Me: an author, a traveler, an American expat living in Italy. And, so far, a failure at mastering la dolce far niente (not for lack of trying). I gave up a career as an editor and dance writer in the San Francisco Bay Area to live where I could focus on writing and travel.
Living in Italy had long been a dream of mine—being Italian American is a big part of my identity—but it was pretty much a pipe dream. I never believed I could make it happen. In fact, I didn't travel outside of the U.S. until I was in my 40s.
Years before that, my dad had died at far too young an age, before he could fulfill his dreams. Then in my 20s, I swore I wouldn't wait for "someday" to pursue my own dreams. But I did wait, for decades, until my work and life reached a critical point of imbalance. It was time to make a change.

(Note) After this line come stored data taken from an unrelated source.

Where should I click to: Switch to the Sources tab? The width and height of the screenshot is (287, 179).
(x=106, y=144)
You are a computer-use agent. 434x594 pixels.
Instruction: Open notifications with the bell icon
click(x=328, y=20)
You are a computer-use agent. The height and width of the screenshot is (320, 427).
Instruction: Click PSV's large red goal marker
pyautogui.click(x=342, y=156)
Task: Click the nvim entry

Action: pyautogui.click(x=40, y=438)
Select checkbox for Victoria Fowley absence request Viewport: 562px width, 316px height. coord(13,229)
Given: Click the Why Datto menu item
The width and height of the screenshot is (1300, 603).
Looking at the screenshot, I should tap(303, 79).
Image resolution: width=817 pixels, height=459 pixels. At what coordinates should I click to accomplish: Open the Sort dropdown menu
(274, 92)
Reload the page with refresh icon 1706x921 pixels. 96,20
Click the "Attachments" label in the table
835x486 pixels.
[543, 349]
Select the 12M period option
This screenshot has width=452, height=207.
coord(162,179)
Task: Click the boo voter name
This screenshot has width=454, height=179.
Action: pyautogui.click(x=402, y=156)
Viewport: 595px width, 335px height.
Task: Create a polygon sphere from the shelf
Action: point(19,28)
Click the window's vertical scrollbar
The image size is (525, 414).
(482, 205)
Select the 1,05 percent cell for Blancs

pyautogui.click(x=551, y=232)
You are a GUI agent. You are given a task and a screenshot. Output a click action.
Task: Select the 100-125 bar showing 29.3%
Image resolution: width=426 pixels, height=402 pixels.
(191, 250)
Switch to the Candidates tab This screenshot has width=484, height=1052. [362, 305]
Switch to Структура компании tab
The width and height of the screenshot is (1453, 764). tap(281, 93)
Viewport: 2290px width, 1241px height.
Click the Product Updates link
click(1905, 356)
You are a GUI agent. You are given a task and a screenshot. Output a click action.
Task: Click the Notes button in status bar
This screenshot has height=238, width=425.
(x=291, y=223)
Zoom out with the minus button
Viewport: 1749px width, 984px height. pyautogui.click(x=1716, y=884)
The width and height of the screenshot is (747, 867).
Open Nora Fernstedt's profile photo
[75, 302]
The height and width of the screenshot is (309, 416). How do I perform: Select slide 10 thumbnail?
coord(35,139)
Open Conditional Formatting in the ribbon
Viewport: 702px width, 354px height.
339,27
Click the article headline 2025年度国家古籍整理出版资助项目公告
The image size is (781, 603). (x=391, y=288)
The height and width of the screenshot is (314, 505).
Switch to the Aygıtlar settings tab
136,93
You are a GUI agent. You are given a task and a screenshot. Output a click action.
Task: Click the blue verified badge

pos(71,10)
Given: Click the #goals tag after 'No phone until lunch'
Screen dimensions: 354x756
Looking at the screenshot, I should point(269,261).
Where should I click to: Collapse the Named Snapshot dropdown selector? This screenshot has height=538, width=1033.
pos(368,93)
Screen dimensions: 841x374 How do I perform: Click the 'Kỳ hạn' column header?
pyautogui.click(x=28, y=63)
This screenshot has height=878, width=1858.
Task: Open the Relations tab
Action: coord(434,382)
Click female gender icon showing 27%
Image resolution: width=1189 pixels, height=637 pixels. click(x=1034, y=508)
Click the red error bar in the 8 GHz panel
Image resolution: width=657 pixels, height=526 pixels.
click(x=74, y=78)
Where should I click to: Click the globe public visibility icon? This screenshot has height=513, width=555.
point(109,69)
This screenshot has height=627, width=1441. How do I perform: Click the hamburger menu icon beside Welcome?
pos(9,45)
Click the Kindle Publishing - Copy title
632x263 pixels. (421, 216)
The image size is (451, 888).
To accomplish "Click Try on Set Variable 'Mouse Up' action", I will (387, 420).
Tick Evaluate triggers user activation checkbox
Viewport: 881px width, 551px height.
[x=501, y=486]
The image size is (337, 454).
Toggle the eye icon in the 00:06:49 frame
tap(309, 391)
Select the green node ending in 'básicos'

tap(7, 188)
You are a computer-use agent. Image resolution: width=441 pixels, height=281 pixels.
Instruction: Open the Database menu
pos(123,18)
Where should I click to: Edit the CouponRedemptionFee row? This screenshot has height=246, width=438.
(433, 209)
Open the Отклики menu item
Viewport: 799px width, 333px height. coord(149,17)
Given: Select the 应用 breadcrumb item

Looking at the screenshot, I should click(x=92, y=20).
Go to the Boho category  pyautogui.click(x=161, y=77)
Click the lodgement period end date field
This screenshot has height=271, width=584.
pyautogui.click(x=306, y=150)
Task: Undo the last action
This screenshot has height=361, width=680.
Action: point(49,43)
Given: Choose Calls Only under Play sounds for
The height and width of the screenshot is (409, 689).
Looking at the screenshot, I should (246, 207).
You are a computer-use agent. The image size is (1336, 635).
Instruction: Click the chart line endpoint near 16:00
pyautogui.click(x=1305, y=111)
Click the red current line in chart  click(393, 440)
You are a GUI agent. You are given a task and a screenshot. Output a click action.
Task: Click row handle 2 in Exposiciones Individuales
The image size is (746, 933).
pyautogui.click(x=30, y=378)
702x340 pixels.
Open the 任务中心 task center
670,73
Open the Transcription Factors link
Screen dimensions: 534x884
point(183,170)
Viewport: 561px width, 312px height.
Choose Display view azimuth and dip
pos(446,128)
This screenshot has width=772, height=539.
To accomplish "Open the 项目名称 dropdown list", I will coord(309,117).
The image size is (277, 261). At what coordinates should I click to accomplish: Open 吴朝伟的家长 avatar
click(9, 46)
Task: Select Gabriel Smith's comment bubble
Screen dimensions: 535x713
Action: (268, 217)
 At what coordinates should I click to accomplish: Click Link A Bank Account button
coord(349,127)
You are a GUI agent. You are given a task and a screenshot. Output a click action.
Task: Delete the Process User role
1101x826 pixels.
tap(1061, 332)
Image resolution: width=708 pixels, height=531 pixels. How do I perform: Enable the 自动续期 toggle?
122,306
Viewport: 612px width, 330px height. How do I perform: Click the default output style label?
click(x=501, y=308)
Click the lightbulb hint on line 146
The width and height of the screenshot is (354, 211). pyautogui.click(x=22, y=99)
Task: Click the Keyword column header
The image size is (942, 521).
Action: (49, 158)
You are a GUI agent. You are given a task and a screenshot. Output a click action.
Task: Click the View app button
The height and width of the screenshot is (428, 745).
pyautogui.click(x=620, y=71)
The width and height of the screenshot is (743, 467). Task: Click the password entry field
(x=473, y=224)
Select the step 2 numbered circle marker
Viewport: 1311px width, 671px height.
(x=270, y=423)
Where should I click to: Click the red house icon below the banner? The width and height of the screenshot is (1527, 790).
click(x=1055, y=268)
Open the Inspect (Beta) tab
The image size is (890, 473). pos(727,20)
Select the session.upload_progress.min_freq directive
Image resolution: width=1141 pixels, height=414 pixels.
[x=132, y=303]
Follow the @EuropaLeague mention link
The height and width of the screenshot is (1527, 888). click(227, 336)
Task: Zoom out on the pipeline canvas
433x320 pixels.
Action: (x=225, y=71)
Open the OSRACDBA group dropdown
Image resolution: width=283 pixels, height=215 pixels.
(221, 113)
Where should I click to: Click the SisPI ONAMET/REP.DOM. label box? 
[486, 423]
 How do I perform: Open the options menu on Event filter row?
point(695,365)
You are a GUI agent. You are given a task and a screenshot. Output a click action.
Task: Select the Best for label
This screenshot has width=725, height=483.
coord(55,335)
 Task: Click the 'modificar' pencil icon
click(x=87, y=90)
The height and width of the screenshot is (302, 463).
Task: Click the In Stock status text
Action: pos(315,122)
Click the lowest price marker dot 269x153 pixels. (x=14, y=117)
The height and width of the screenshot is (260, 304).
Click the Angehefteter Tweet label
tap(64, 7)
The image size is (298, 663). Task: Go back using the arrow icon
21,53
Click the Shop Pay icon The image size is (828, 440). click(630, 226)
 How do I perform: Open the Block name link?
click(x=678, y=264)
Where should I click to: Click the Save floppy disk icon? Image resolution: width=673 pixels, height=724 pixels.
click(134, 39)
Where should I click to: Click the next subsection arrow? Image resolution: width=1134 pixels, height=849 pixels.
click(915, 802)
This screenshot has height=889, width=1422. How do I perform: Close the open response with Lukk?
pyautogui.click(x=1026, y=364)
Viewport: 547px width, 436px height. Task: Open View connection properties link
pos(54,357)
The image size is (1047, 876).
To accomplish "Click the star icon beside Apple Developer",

Is life in Italy what I thought it would be? Yes and no. It's been difficult in unanticipated ways, but I can't imagine living anywhere else. In this hilltop city of mine, I'm surrounded by antiquity and art, vistas that remind me that human potential is limitless, and people whose warmth and generosity touch me nearly daily.
about the koi image:
Koi and barbed wire are two important symbols in The Wild Impossibility. Golden koi represent prosperity and good luck; swimming koi symbolize determination; and when grouped in a pond, koi represent love and friendship. And Buddhists regard koi as symbols of courage. Barbed wire, of course, depicts imprisonment.
In this image, painted by artist Julia Ogden, the koi and barbed wire symbolize how my protagonist, Kira, has entrapped herself emotionally. With luck, courage, determination, love, and friendship backing her, she sets out to free herself.